/ 10 October 1997

Reshuffling the public debt

With government finances under pressure, the ANC is looking for ways to shift the debt burden, write Mungo Soggot and Madeleine Wackernagel

The African National Congress has recruited consultants to find a way round the mounting public debt problem in a bid to free up government finances.

Professor Peter le Roux of the University of the Western Cape this week briefed a party study group on the effects of stripping state pension fund obligations from South Africas expenditure tally. The move would cut the deficit as a percentage of gross domestic product (GDP) to 2% one percentage point lower than the 3% target for the year 2000 and way below the current 5,4%.

But warned an economist: The timing is somewhat suspicious with an election around the corner. Artificially reducing the deficit in this way could pave the way for a spending spree.

The decision on the part of the ANCs left wing to call for the briefing suggests concern is growing over the governments interest burden already the second- largest component of the national Budget. And the strategy of adjusting South Africas books to cut the deficit would bolster the argument that the economy is in much better shape than suggested.

The problem is that the government is already expected to wildly overshoot its target thanks to an almost 11% increase in spending instead of the budgeted 5,2% increase.

Le Roux said he had resurrected the findings of the Smith Committee, set up two years ago by the Department of Finance to explore changing the way South Africa calculates its deficit. He said the committee had suggested providing two sets of deficit figures: one that included the pension fund liabilities and one that did not.

ANC MP Andrew Feinstein said this weeks briefing was merely exploratory, but that the group planned to broaden the discussion and bring in members of the ANC national executive committee. Feinstein said there were two thrusts to Le Rouxs presentation: how the method of calculating the deficit could be restructured to make it much lower and how South Africa could change the way it handles state pension funds to cut governments exposure.

Feinstein said Le Roux had pointed out that many other countries excluded their pension fund obligations when working out their deficit. He gave the example of Italy where government debt, already pegged at 60% of GDP, would be about 460% if it included pension fund obligations.

The Congress of South African Trade Unions recently added its voice to the debate, calling for a switch to pay-as-you-go and recommending that every opportunity be taken to bring pressure on the ANC to change the system.

Such a shift would be politically sensitive and government could not afford to come to hasty conclusions, says Professor Ben Turok of the Finance Committee. Maria Ramos, director general of finance, has been tasked with looking at ways to restructure the public debt but there is nothing on the table yet.

We want to be very well briefed before any decision is made, added Turok. This weeks discussions were simply part of an ongoing process.

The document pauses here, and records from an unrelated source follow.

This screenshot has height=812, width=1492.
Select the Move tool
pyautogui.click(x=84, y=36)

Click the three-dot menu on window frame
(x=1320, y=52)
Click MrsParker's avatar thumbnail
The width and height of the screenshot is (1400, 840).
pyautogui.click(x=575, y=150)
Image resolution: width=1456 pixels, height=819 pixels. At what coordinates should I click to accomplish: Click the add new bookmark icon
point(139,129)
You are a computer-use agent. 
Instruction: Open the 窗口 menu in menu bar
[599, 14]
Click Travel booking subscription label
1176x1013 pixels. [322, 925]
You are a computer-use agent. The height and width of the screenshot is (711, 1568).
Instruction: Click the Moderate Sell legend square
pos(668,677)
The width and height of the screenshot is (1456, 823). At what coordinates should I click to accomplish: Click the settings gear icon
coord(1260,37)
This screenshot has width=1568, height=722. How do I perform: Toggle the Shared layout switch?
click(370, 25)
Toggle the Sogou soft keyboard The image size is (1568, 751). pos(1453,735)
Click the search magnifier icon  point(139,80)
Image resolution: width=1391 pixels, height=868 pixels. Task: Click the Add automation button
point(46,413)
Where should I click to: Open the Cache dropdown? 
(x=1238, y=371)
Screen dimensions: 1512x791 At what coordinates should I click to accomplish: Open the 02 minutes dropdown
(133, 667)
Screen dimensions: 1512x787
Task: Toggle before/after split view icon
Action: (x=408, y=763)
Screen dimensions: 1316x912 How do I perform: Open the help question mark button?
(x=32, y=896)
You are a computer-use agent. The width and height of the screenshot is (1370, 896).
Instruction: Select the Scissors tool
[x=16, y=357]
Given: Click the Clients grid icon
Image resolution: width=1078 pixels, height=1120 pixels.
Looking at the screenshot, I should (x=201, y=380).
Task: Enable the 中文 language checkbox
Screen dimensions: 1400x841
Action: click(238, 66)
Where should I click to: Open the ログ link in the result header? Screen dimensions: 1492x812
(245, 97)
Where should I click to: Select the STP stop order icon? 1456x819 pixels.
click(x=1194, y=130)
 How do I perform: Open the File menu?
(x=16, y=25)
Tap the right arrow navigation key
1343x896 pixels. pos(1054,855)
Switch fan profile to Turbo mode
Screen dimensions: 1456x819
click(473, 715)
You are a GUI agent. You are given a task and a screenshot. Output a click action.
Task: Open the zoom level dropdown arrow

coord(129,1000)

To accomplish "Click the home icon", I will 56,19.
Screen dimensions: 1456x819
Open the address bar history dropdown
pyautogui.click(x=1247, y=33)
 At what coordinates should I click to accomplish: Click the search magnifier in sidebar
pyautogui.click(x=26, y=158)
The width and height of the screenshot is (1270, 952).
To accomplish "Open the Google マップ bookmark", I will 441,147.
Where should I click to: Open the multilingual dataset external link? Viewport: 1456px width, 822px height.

Switching to a pay-as-you-go system would mean that current employees pay into the fund, and past employees are paid out of current revenue.

The government could then close down the old pension funds and in one go wipe out a significant portion of debt.

But the concept of liquidating such funds would not go down well with civil servants; the government would have to lobby hard to assure them that their pensions would be protected, no matter the state of public finances in the future.

Feinstein said, however, Le Roux had rejected the pay-as-you-go revamp as being too complicated.